In the United States, coal-fired power plants produce more than 130 million tons of coal waste each year. The debate over how to dispose of it is playing out in the small town of Labadie, Missouri where the controversy is pitting local residents against the Midwestern utility company, Ameren.
It all started with the Labadie ladies book club back in the summer of 2009.
"Everybody was just gathering, and somebody kind of off-handedly said, 'Oh, did you all hear that so-and-so just sold his bottom ground,'" says long-time area resident Kay Genovese. "And nobody had heard about that, and she said, 'Yeah, I heard he sold it to Ameren.'"
Bottom ground is land in the floodplain of the Missouri River. Genovese says at the book club the next month, they found out another farmer had sold his land.
"And we were like, 'Oh, to Ameren again?' Three months in a row, we kept hearing about these different farmers selling their ground to Ameren."
The book club ladies started asking questions. They found out that the utility company Ameren was planning to build a 160 hectare [400 acre] coal ash landfill in the floodplain, next door to its massive power plant in Labadie.
Shift supervisor Jim Dean says, with its four huge turbines, Labadie can generate enough power to supply electricity to almost half a million homes. To do it, the place burns coal by the train load.
"Each train has about 130 cars in it. Each car holds 100 tons of coal. And we’ll burn one car, 100 tons of coal, in about four minutes with all four units at full load," Dean says.
At two coal trains a day, that works out to about 10 million tons of coal a year. Approximately seven percent of that - over half a million tons - is left over as coal ash.
Ameren recycles more than half of it. The rest gets mixed with water, and sluiced out to two open ponds next to the plant. The coal ash settles out to the bottom, and the remaining water gets discharged, untreated, into the Missouri River.
Ameren’s Vice President of Environmental Services, Mike Menne, says those ponds are running out of room. At a 160 hectares, the new landfill would be big enough to replace them both, and take ash from Ameren’s Meramec and Rush Island plants, too.
Menne says the new landfill would have protection systems the current ponds lack.

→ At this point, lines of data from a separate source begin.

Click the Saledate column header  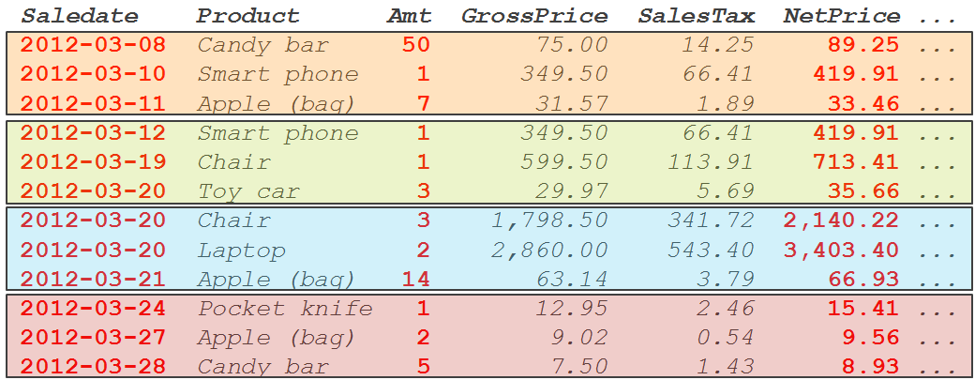[x=80, y=16]
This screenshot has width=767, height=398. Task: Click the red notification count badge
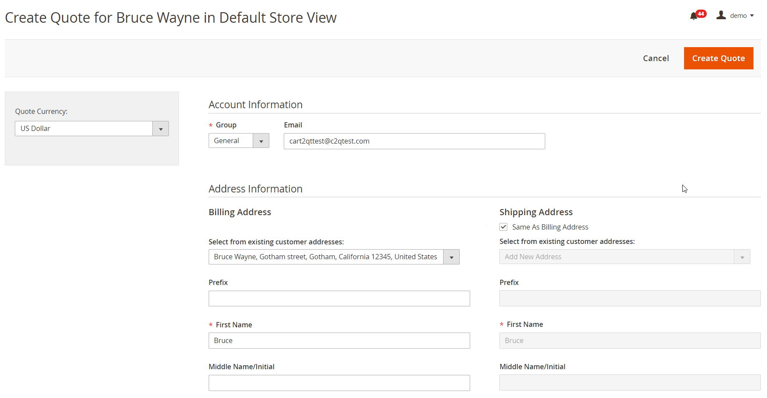click(x=701, y=14)
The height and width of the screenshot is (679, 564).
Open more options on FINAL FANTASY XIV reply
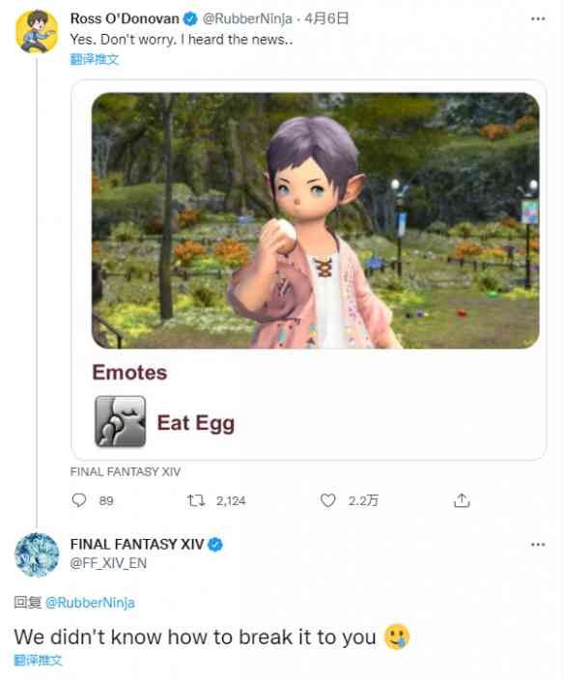[538, 545]
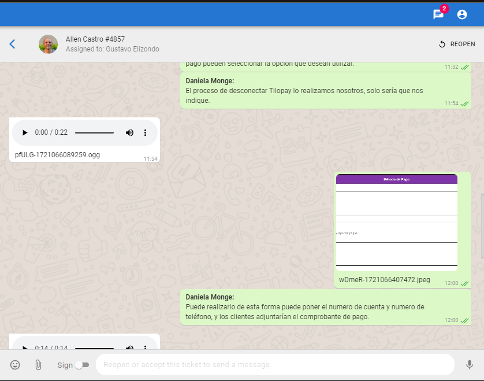Play the pfULG-1721066089259.ogg audio
The width and height of the screenshot is (484, 381).
[x=24, y=132]
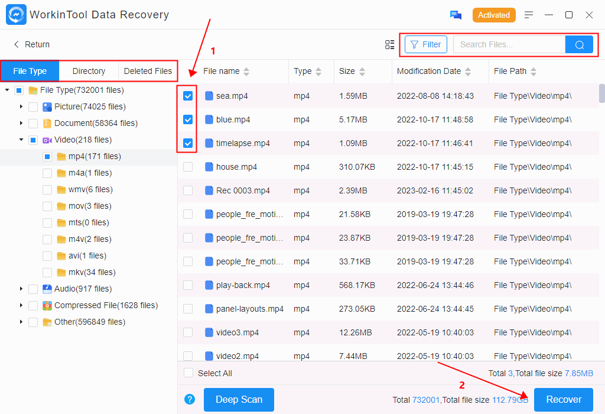Image resolution: width=605 pixels, height=414 pixels.
Task: Expand the Compressed File tree node
Action: pos(21,306)
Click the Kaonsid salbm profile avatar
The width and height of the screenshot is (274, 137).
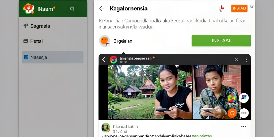tap(106, 128)
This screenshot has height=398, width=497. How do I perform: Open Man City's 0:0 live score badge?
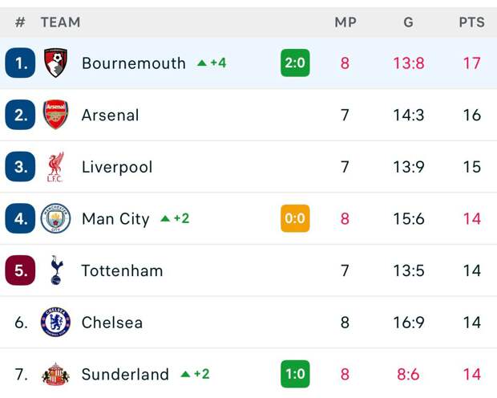pyautogui.click(x=295, y=218)

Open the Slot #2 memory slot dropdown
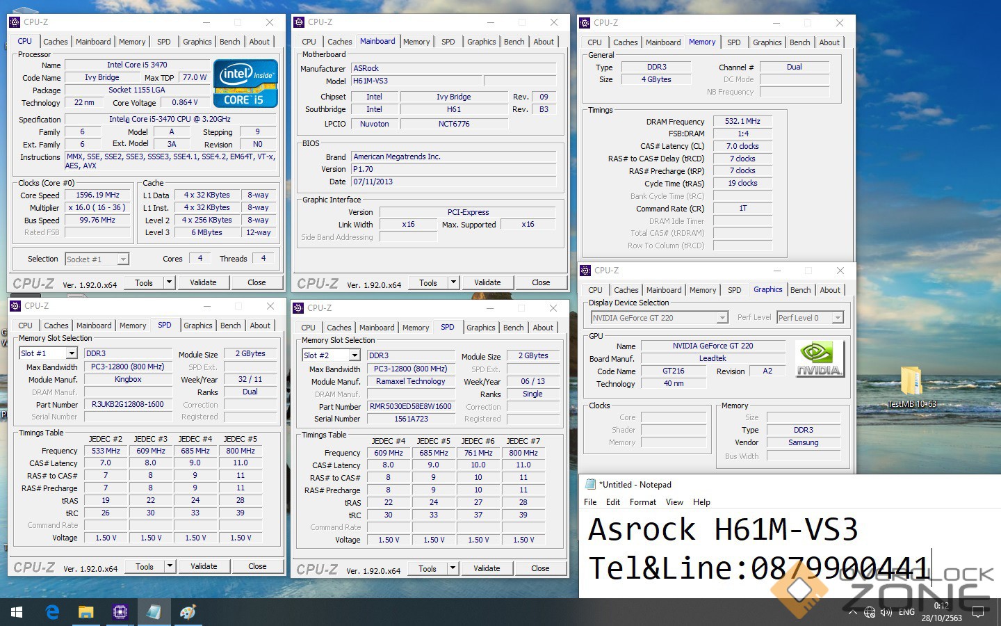[353, 355]
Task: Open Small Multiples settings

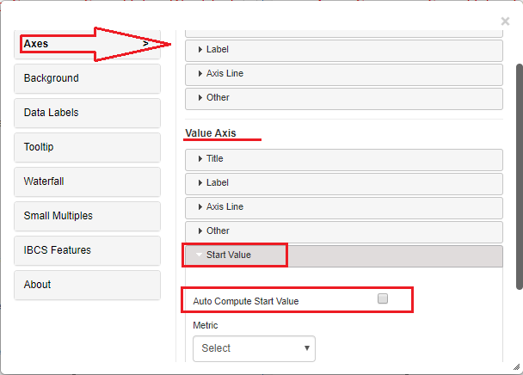Action: click(x=86, y=216)
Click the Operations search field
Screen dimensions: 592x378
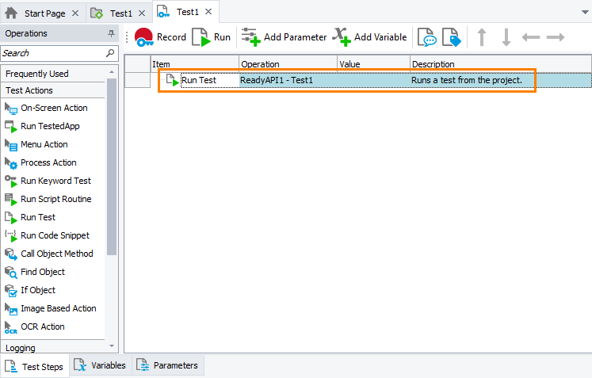[x=52, y=53]
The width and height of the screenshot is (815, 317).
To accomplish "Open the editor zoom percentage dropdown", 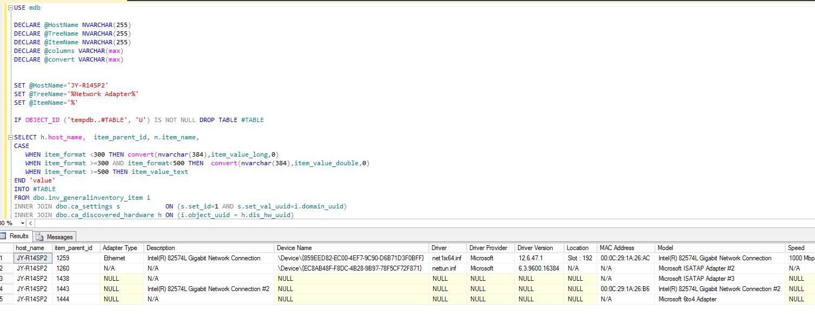I will 22,223.
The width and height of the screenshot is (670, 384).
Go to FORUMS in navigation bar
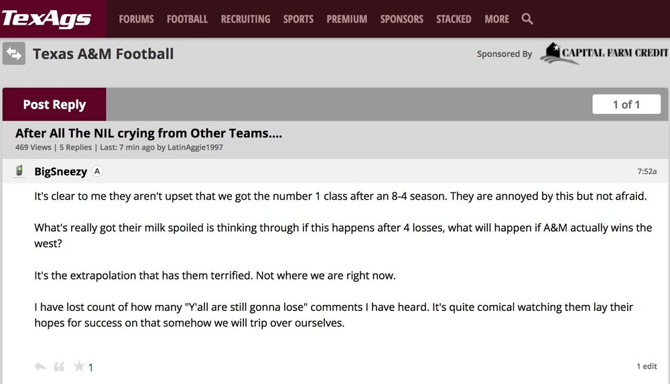coord(136,19)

It would be double-lined to protect groundwater, and have a berm around it - about as high as a two-story building - to keep floodwaters out.
"And then it has what’s referred to as a leachate collection system which is a water collection system," says Menne. "Any water that would percolate through the material is collected and sent back to the plant to be used for process water."
Even with all the new safety precautions, many area residents are worried about all that ash, and what’s in it: toxic elements like arsenic, chromium, and lead, which can cause cancer, developmental problems, and other serious health issues.
They’re afraid those hazardous substances could wind up in groundwater or the Missouri River, and contaminate area drinking water supplies. They’re also concerned about property values, and increased truck traffic.
The Labadie book club ladies, who first found out about Ameren’s landfill plans, got organized, and gave themselves a name - the Labadie Environmental Organization - which now has close to 400 members.
One of them is Labadie resident Petra Haynes. She hopes Ameren will, as she puts it, "do the right thing" and not build a landfill in the floodplain.
"We really firmly believe that there has to be a better, safer location," she says. "We would like Ameren to really consider the safety and well-being of their customers, rather than the bottom line."
She and other area residents have been voicing their concerns at public hearings with the local county board of commissioners. The board is trying to decide whether to change county zoning regulations to allow utility waste landfills like Ameren’s.
Presiding Commissioner John Griesheimer says he understands why people don’t want a landfill in the floodplain.
"But the bottom line is we have to put it somewhere. To be opposed to it, and have an alternative is one thing, but to be just opposed to it without giving us another option here, that’s another matter, and that’s what’s hard for everybody to do."
Griesheimer says a final decision on the county’s landfill regulations is still months away.